Southport at Anfield for the Liverpool Cup

April 2, 1946
Anfield to-morrow will be the venue for another mid-week semi-final tie, this time the Liverpool Senior Cup affair between Liverpool and Southport.

The bright hopes we one time had that this might at long last be Liverpool’s FA Cup year were doused fairly early. Last week their chances of lifting the Lancashire Cup likewise went west so that this remains as the sole avenue for Cup honours to come to Anfield.

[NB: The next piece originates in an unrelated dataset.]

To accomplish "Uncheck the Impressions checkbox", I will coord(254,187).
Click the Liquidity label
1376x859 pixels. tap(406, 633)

It should be an entertaining game, for Southport, after their less spell, have come back strongly to be a power among the Third Divisioners. You can rely on it that they will fight tooth and nail for the honour of getting to the final.

Liverpool will fight equally hard, though maybe for somewhat different reasons, chief of which will be the desire to maintain the rehabilitation towards which the Middlesbrough victory hopefully pointed. A defeat by a Third Division side would send their stock down to zero again, even though the side might not be their strongest.

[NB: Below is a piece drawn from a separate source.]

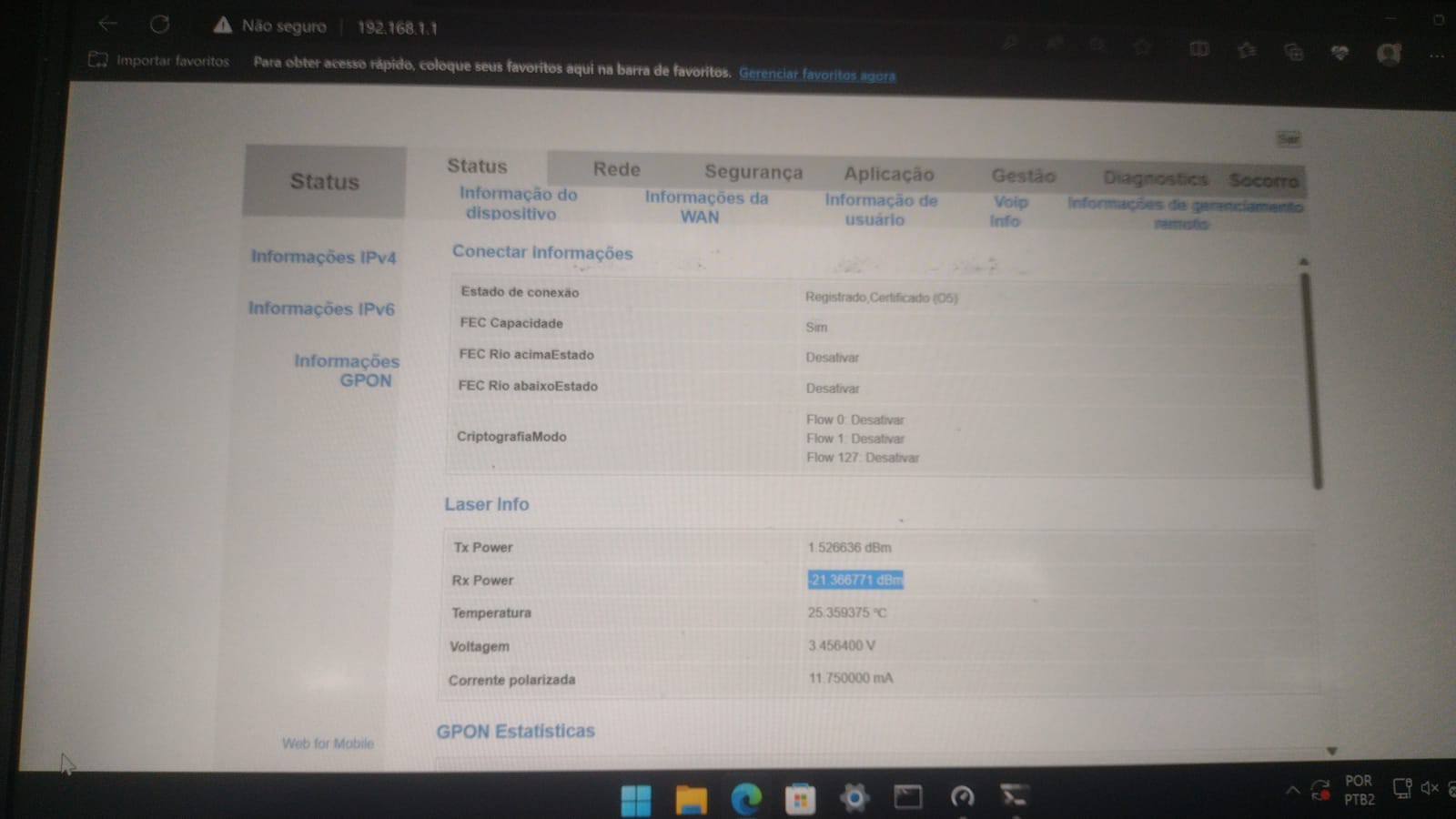Open Informações IPv6 in the sidebar

coord(321,308)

Another fact that should add to the players’ zest is the possibility that both sides in the final may for the first time since before the war, get gold medal souvenirs. It isn’t definite yet, but the County FA are taking inquiries about the chances.

Liverpool will not decide their side until after to-night’s board meeting.

With a view to their League North Cup-tie at Hartlepools on Saturday, Southport will rest a couple of first team regulars. Walker Grimsditch is not thoroughly fit, and Birkett, borrowed from Everton, deputises in goal. Goodwin (Preston North End) is at outside right, Reuben Scott, now demobolised, makes his first senior team appearance since the war, and a welcome one, and Billy Sinclair, nephew of Tommy “Topping” Sinclair, the old-time Sandgrounder, also returns to the fold. Centre forward position is left open till later.

Team: Wilf Birkett, Stan Carr, Jack Grainger, Reuben Scott, Jimmy Gemmell, Kenny Banks, Les Goodwin, Rawcliffe, A.N. Other, Jimmy Clough, Billy Sinclair.